This repository hosts code for computing the mutation dynamics of S-protein in SARS-Cov-2 based on phylogenetic and statistical analyses.
git clone https://github.com/hzi-bifo/corona_protein_dynamics.git
cd corona_protein_dynamics
conda env create -f environment.yml
conda activate corona_sd_plots
If the pre-built binaries in libs/phylogeo-tools do not work, they should be build with the following commands .
rm -rf libs/phylogeo-tools
git clone https://github.com/hzi-bifo/phylogeo-tools.git libs/phylogeo-tools
cd libs/phylogeo-tools
mkdir -p build/
conda activate corona_sd_plots
make
cd ../../
Usage: bash corona_sd_plot.sh -r <root_path> \
[-s <sample_size>] \
[-t <time_period>] \
[-g <location>] \
-c <genomes_file> \
-l <lineage_file>
Options:
-r Path to the root (reference sequence)
-s Number of sampled sequences (if not set, no sampling)
-t Analyze by given time period (year, month, day, season)
-g Sample per geographic location (continent, country). If fasta is from one location, no need to specify
-c Get coding sequences first (specify genomes file)

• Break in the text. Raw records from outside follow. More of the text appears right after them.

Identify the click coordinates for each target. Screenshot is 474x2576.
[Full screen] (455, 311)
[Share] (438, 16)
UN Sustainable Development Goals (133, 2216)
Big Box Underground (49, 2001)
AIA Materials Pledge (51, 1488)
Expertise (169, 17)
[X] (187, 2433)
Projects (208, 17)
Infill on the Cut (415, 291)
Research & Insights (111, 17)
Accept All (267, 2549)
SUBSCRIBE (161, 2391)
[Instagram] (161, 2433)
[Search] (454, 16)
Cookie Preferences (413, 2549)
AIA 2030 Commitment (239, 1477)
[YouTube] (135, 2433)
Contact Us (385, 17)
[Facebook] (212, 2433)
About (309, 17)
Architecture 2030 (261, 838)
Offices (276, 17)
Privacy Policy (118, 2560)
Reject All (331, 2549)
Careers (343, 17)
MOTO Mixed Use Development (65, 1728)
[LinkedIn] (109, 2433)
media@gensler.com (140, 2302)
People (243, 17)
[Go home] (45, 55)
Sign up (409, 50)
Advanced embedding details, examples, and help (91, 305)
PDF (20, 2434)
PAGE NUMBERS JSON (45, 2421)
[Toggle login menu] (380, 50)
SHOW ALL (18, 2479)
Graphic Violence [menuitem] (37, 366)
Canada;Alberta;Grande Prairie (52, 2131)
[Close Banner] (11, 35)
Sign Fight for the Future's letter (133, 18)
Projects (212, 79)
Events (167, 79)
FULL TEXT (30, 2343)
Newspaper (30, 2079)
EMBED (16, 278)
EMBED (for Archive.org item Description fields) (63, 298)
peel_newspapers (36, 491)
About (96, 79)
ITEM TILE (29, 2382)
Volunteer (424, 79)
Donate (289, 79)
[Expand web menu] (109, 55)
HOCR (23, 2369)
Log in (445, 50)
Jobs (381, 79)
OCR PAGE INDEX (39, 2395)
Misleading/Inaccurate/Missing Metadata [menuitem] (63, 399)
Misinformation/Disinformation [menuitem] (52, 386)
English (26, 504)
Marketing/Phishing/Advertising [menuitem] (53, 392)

-l Map substitutions to pangolin lineages (specify lineage file)
-h, --help Show help
After uncompress the test data in test_data/Germany
with:
gunzip test_data/Germany/DE.metadata.tsv.gz
gunzip test_data/Germany/DE.fasta.gz
The test data were created using sequences downloaded from NCBI, and the EPI_ISL IDs were artificially generated only for testing purposes.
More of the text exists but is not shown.